▶ [INFORMATION SHOWN]:
Content starts

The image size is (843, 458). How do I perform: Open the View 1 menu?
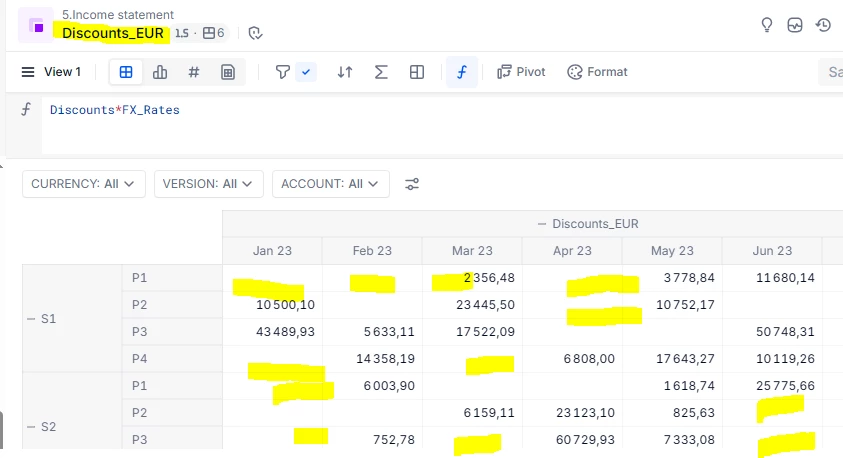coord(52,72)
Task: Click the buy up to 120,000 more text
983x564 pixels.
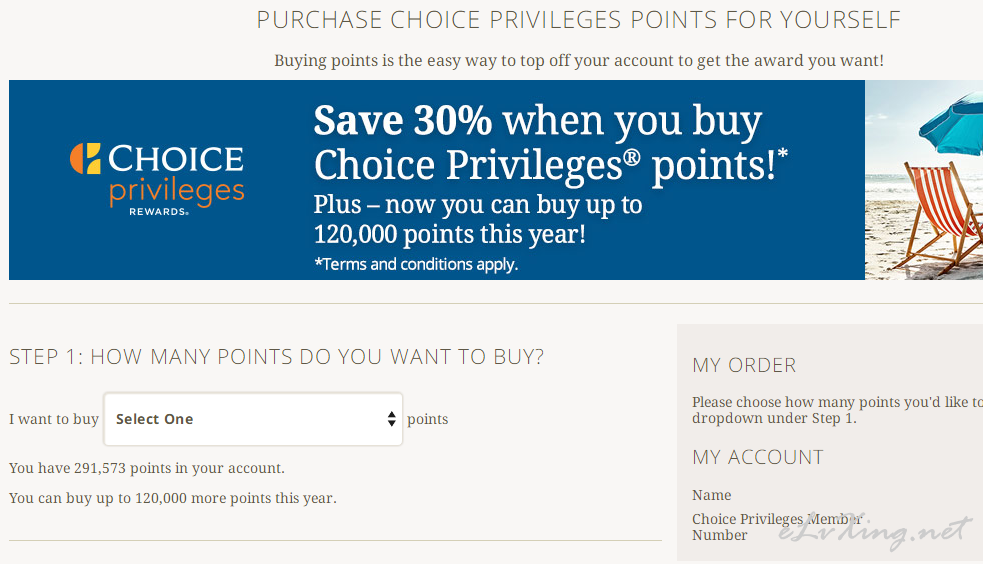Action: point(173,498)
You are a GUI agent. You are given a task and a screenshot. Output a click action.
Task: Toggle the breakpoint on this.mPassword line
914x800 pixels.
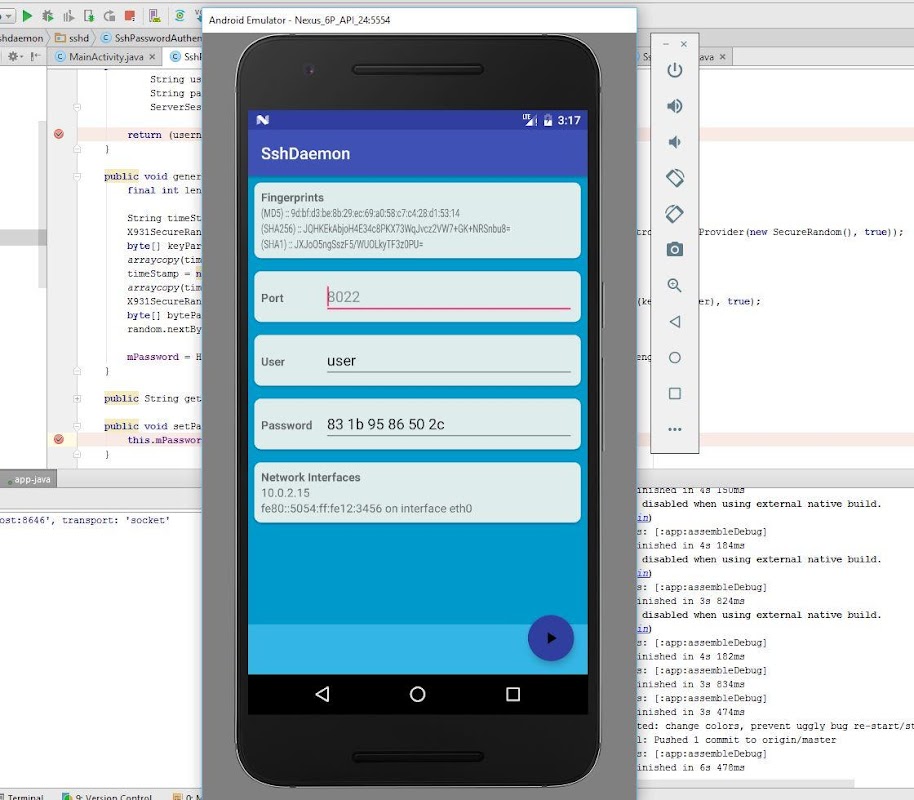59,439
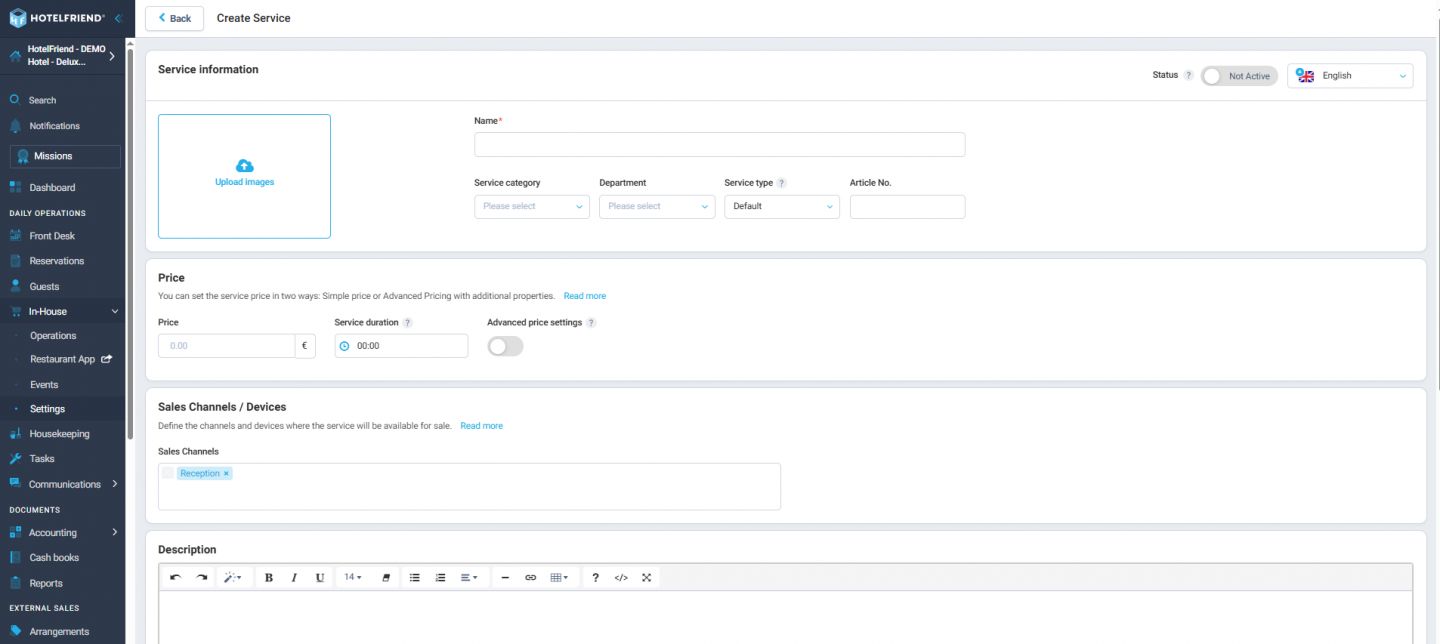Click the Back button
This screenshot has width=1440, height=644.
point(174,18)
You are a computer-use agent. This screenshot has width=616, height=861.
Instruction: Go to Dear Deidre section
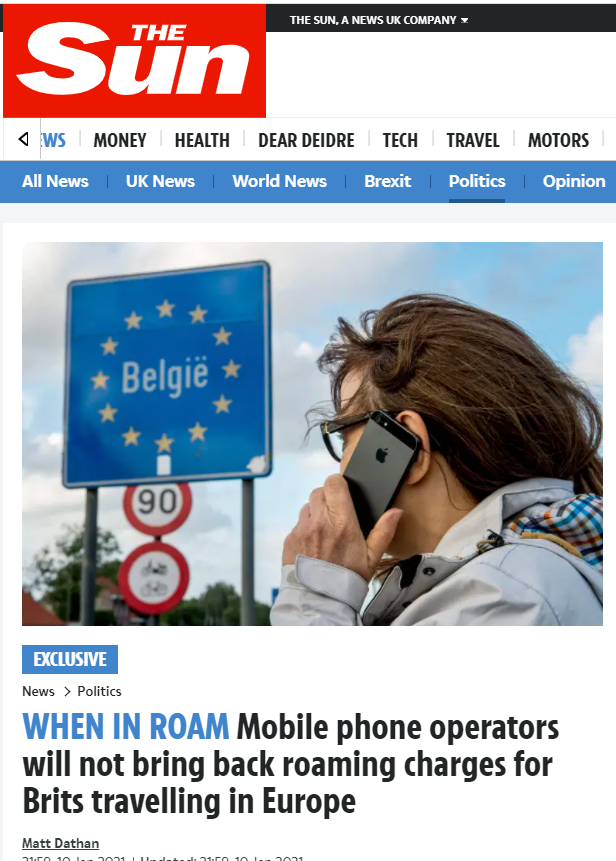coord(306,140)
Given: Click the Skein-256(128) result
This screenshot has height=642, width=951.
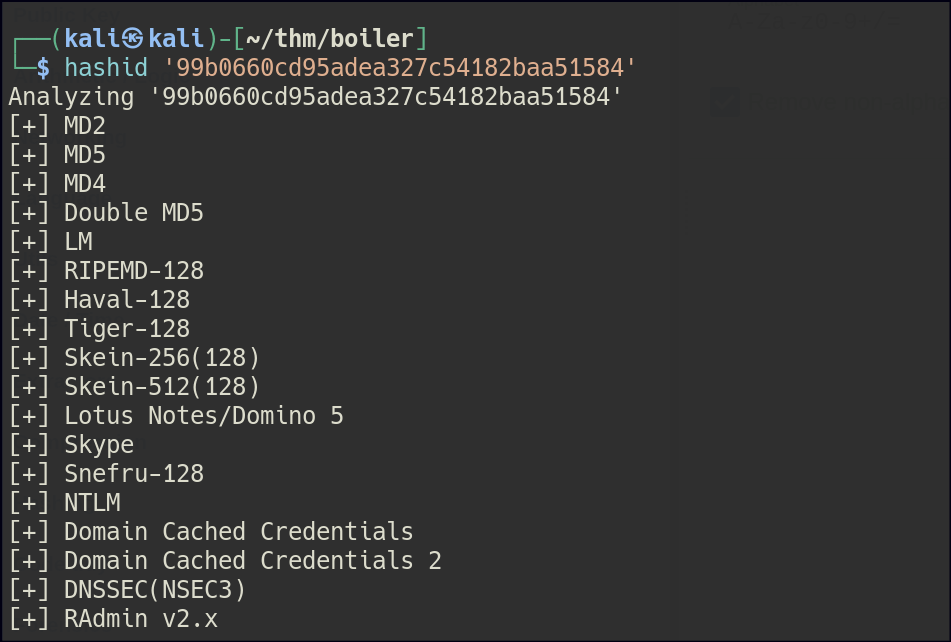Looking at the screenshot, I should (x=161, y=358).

Content ends

Each line between the one holding "983x564 pixels." and the one holding "Task: Toggle the", inclusive, should be copied exactly as it appears above, and pictures should be omitted.

▶ [EXERCISE ANSWER]:
983x564 pixels.
Action: point(173,498)
You are a GUI agent. You are given a task and a screenshot. Output a click action.
Task: Toggle the breakpoint on this.mPassword line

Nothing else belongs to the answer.